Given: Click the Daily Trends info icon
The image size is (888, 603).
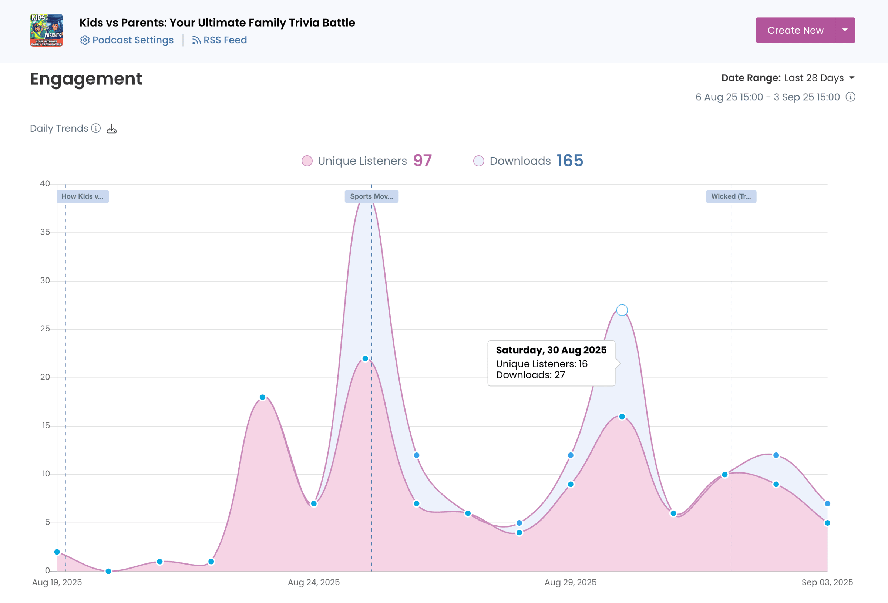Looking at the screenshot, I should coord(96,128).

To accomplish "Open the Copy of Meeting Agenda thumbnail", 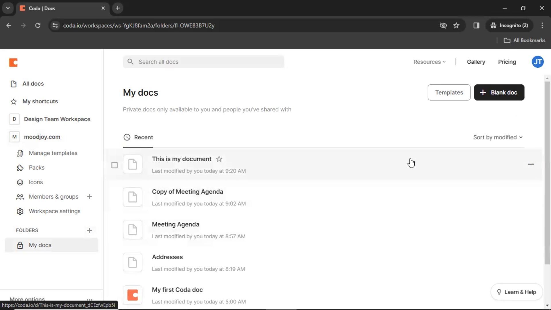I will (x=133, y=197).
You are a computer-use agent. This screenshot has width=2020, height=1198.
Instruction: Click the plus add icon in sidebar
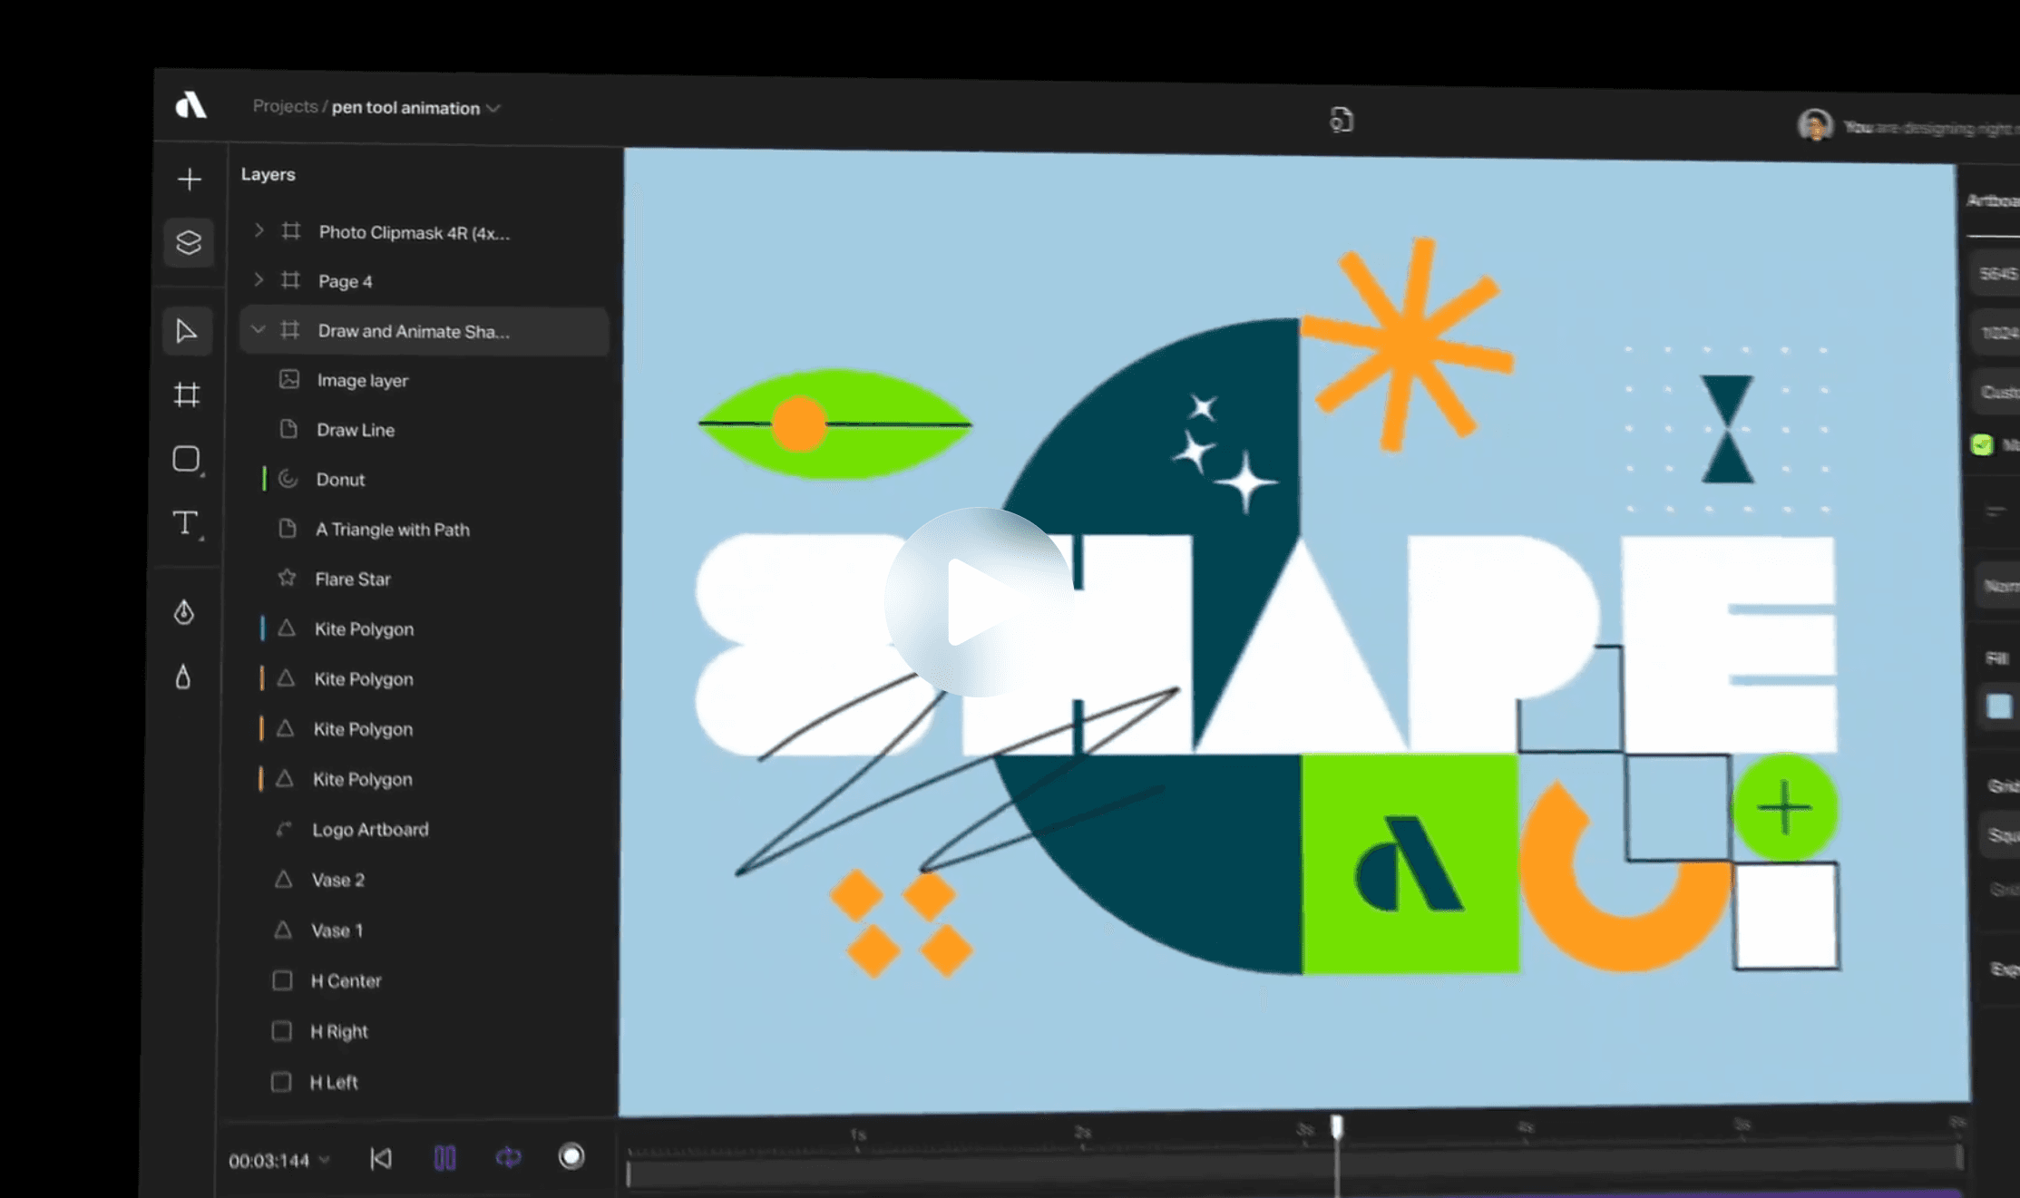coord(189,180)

--------

§ Exercise details:
Please repeat exactly the lines from the one containing "You are a computer-use" through the last line of the records, both included, and leave out the pictures.

§ Solution:
You are a computer-use agent. This screenshot has width=2020, height=1198.
Instruction: Click the plus add icon in sidebar
coord(189,180)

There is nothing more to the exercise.